Keynote: Plants and Alternative Medicine in the Middle East

Time : 10:00-10:40

OMICS International Alternative Medicine-2019 International Conference Keynote Speaker Aref Abu-Rabia photo

Abu-Rabia, Aref has completed his Ph.D., in Social Anthropology at Tel Aviv University. Abu-Rabia is a full professor in anthropology and public health; Chair of the Department of Middle East Studies (2004-2006), University of the Negev at Beer-Sheva. Author of four books and numerous scholarly publications including on traditional medicine, family customs, holy saints, education, violence, abuse of children, cosmopolitan; alternative and complementary medicine.  

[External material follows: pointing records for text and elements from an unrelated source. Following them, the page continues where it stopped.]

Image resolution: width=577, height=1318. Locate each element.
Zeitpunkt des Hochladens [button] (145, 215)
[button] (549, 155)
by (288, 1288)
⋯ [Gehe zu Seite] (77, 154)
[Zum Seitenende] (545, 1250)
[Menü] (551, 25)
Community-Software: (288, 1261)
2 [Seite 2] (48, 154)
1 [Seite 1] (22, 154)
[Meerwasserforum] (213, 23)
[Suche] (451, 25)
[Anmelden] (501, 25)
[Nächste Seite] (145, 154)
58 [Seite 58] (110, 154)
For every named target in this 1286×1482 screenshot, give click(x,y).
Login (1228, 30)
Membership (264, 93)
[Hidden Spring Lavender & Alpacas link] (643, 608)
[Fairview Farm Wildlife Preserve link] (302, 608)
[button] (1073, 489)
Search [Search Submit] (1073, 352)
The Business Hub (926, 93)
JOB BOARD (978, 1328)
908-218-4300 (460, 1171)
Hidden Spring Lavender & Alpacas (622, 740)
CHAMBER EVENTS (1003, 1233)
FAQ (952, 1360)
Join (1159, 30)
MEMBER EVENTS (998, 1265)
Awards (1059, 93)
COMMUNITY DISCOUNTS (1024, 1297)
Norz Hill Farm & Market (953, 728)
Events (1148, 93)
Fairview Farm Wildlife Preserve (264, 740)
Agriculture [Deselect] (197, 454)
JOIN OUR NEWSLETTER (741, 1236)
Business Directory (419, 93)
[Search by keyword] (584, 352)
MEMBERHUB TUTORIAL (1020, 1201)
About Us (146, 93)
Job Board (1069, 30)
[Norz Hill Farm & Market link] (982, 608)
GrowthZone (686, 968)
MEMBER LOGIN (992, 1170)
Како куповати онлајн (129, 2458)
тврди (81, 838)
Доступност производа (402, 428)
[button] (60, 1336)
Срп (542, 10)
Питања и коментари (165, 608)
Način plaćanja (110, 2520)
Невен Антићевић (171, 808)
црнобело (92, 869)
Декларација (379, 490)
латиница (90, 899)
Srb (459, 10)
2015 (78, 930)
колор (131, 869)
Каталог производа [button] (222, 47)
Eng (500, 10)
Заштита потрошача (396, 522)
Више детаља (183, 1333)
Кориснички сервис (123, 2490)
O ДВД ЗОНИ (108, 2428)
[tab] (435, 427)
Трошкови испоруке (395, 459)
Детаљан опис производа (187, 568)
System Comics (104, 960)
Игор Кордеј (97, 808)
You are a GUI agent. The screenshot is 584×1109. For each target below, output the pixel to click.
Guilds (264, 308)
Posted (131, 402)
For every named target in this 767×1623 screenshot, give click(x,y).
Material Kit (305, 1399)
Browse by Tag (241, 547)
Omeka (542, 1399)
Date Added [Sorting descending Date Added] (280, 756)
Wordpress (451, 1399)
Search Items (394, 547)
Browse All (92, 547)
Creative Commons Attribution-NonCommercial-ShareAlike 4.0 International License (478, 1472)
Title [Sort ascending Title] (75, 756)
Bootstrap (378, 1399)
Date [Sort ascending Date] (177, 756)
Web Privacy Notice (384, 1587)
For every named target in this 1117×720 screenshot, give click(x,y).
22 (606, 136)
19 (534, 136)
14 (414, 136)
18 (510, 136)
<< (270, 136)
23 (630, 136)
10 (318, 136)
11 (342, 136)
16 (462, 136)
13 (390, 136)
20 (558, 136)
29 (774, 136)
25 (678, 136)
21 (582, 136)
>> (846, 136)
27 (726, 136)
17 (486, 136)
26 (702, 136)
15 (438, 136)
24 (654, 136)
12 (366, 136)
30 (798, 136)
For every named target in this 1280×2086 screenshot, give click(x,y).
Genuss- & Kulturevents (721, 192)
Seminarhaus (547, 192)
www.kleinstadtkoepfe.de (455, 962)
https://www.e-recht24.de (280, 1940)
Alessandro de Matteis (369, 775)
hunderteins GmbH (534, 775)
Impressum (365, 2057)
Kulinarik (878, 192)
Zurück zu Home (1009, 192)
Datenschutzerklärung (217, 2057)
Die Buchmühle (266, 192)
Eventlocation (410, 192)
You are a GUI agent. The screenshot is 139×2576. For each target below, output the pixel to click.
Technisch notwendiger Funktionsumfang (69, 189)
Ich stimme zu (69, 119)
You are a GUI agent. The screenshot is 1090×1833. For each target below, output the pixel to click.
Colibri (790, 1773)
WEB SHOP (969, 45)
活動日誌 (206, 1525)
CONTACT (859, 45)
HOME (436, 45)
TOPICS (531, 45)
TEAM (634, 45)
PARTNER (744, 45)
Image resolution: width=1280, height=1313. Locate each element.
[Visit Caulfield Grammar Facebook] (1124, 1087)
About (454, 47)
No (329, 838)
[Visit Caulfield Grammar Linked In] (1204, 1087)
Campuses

Based on this research and fellowship training he has received several awards and honors, such as:

The Berelson Prize for Jewish-Arab Understanding and Co-Existence in Israel

Greenberg Middle East Scholar

Fulbright Scholar for the Muslim World.



The Arabs medicine in the Middle East was influenced by many cultures and civilizations, as a result of commerce and trade as well as political, military, religious, and intellectual; and was also influenced by Greece and Rome. The Greco-Roman system of medicine developed based primarily on the writing of Hippocrates, Dioscorides, and Galen.

The sayings (hadith) of the Prophet Muhammad on health and illness were systemized and became known as Medicine of the Prophet, in addition to a number of physicians and traditional healers. One of the greatest and most well-known Islamic doctors was Ibn Sina, who compiled the Canon of Medicine. Another leading Arabic philosopher/physician was Rhazes, who compiled the Comprehensive Book on Medicine. The works of Ibn Sina and Rhazes were later translated into Latin, and continued to influence medical practice until as late as the nineteenth century. The Islamic hospitals provided patients with systematic treatments based upon humoral medicine. These included exercises, baths, dietary regimens, and a comprehensive materia medica, in addition to bone-setting, cauterizing, venesection, and eye surgery. The Arab medical tradition, established in the seventh century, was molded in the tenth century, developed in the eleventh and twelfth centuries, reached its peak in the thirteenth to sixteenth centuries, and later declined in the seventeenth to nineteenth centuries.

This paper will examine several plants, analyze their properties and uses in the alternative medicine practices in the twenty-first century.